Une fois que l’on sait cela, comment parvenir à cette alimentation saine et durable ? Premièrement, une alimentation saine privilégie donc les légumes et les fruits, qui apportent des fibres, des vitamines et des minéraux ; or ces fruits et légumes sont plus chers pour le même apport calorique que les féculents, et surtout, s’ils sont frais, il n’est pas toujours facile de s’en procurer. Le dernier rapport sur la nutrition dans le monde, de la FAO (Food and Agriculture Organization) et d’autres organismes, dit que cette alimentation saine coûterait 3,5 dollars par individu et par jour ; cette somme dépasse le seuil de pauvreté, cette alimentation est donc hors de portée de 3 milliards de personnes en 2020, et sans doute beaucoup plus encore depuis l’invasion de l’Ukraine et l’inflation des prix alimentaires. Les populations défavorisées qui ne peuvent pas accéder à cette alimentation se retrouvent dans l’ensemble des pays du monde, y compris la France. Il y a un vrai risque de fracture alimentaire, d’inégalité nutritionnelle, qu’il faut prendre en compte ; c’est ce que dit le dernier rapport du Groupe d’experts des Nations-Unies sur la sécurité alimentaire, qui traite de l’inégalité nutritionnelle.

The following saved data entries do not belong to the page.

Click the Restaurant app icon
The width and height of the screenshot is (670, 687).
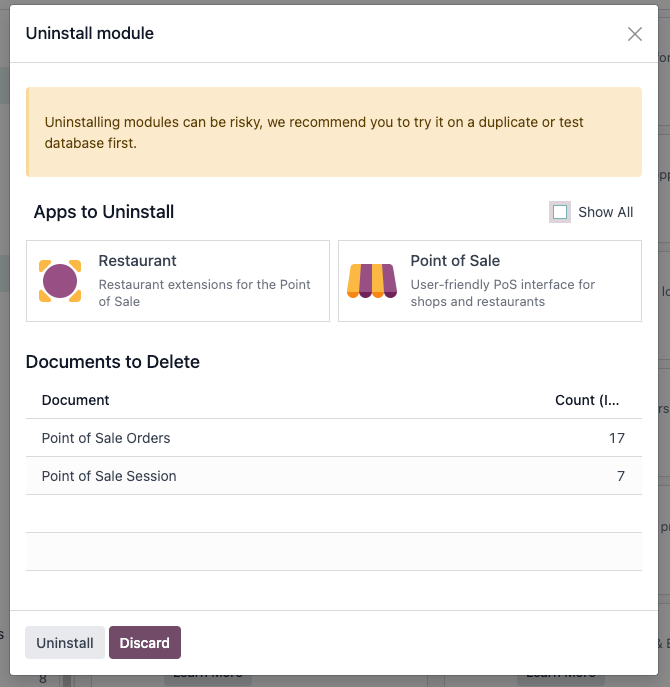click(60, 281)
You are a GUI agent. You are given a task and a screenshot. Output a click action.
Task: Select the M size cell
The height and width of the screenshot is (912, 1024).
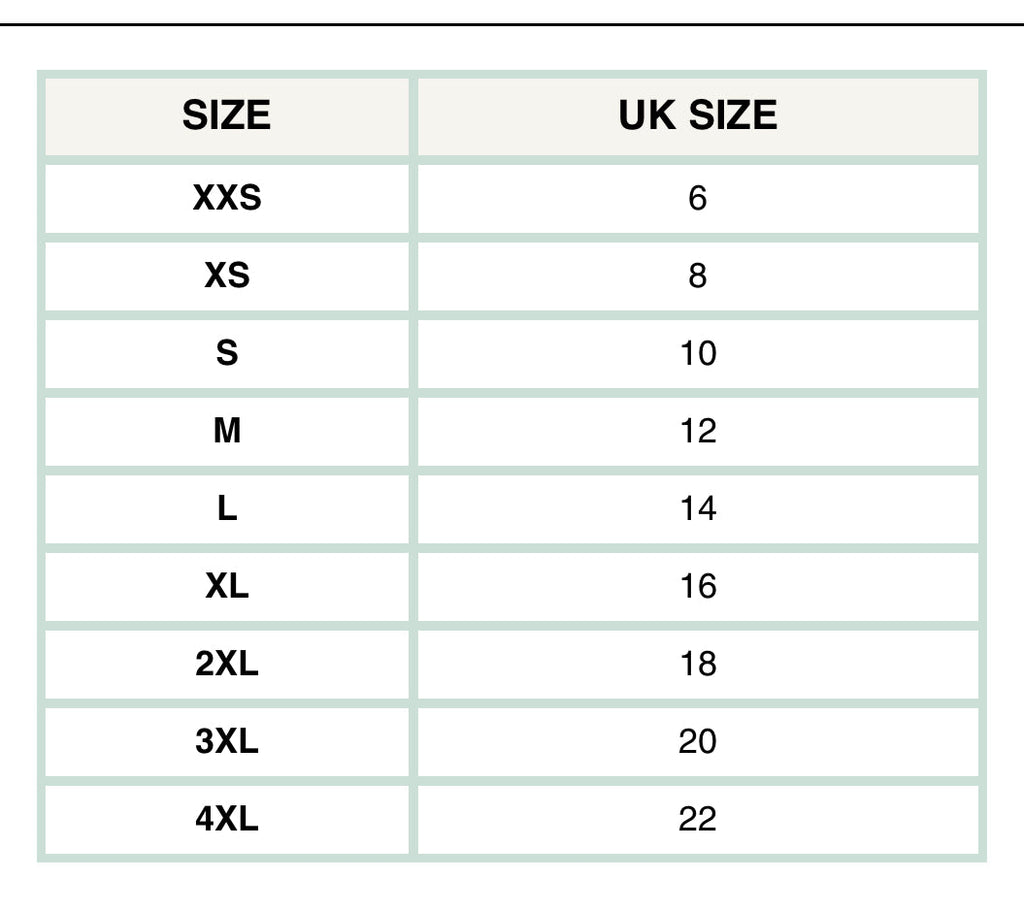[x=227, y=431]
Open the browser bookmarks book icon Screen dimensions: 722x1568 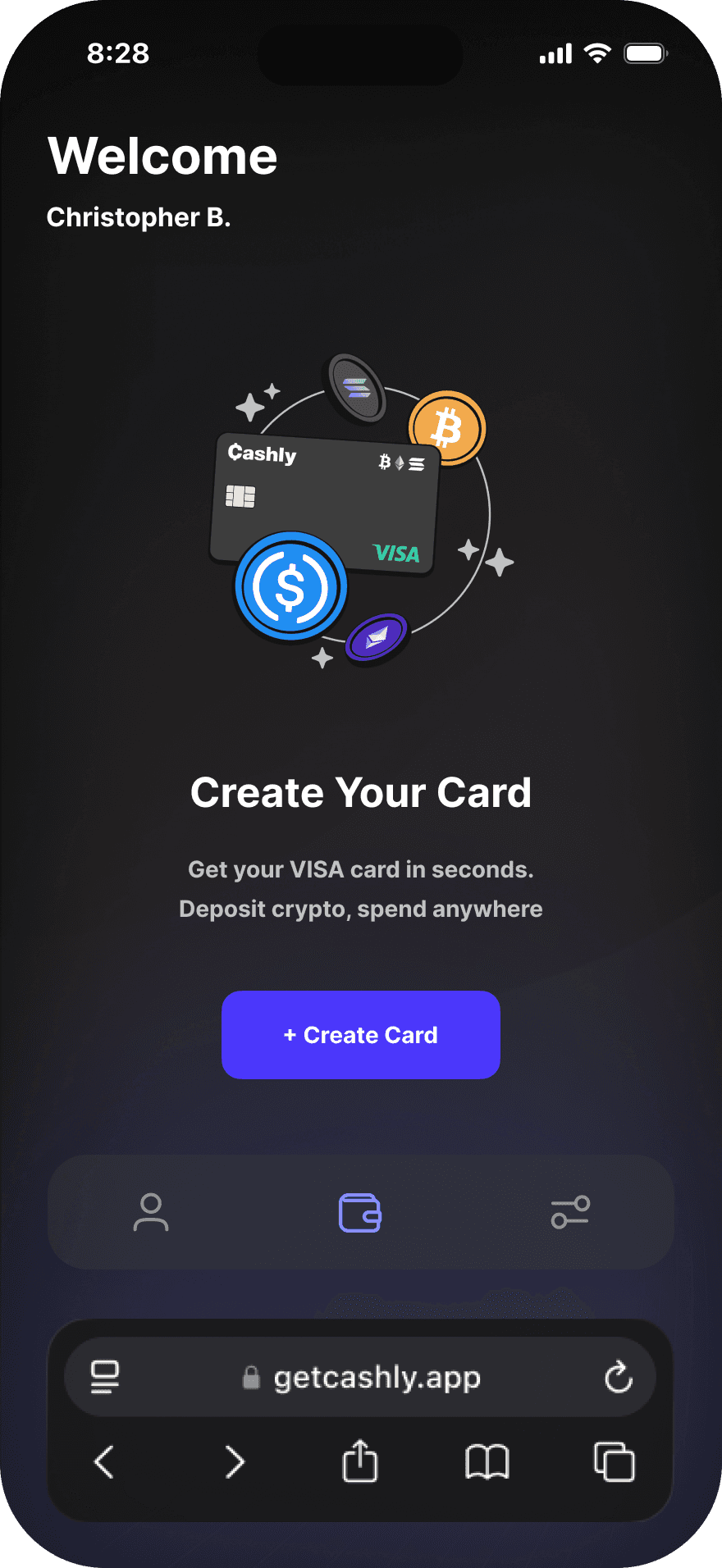[x=487, y=1462]
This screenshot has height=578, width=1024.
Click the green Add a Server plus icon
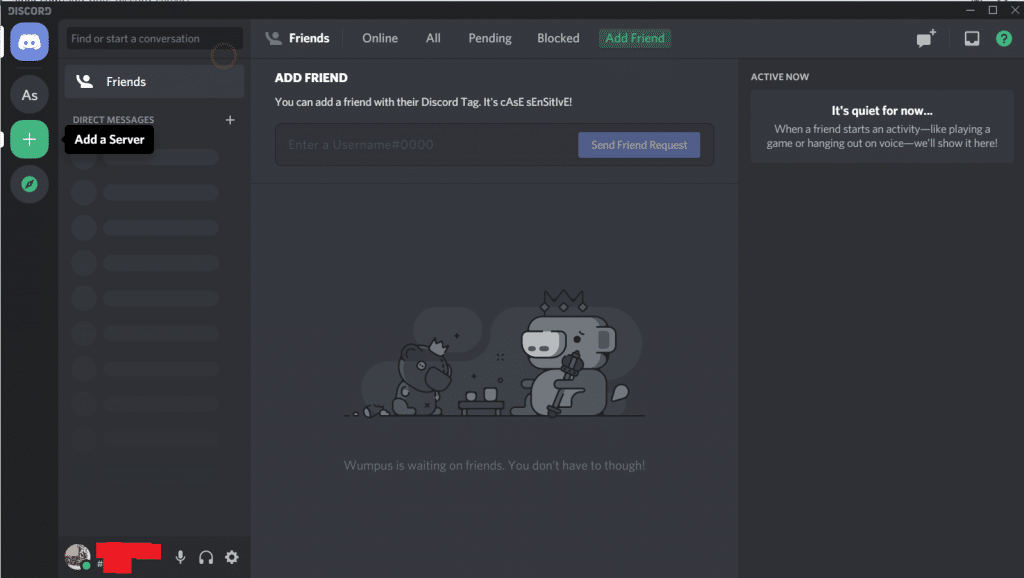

Deuxième point, l’alimentation ne relève pas du seul choix du consommateur, mais de décisions prises par tous les acteurs du système alimentaire : « de la ferme à l’assiette ». La production, tout d’abord, pour un certain nombre de pays, notamment africains, passe par un moindre gaspillage de terre et d’eau, ce qui veut dire une intensification de la production, pour obtenir de meilleurs rendements avec des ressources égales ou moindres et mieux utilisées. Ensuite, l’agro-industrie qui a réussi historiquement à fournir à grande échelle des aliments pas chers et respectant les principes d’hygiène, doit désormais passer à l’étape suivante et intégrer les impératifs d’une alimentation saine et durable.
Les choix sont donc difficiles car ils impliquent une multitude d’acteurs aux intérêts potentiellement divergents. Informer ou éduquer le consommateur seul ne suffit pas ; c’est ce que dit un rapport d’experts qui a été rendu la semaine dernière à la Commission européenne et qui plaide pour des mesures plus contraignantes comme une taxe sur les mauvais produits ou une subvention sur les bons aliments, l’encadrement de la publicité ou la réglementation de la composition des aliments transformés.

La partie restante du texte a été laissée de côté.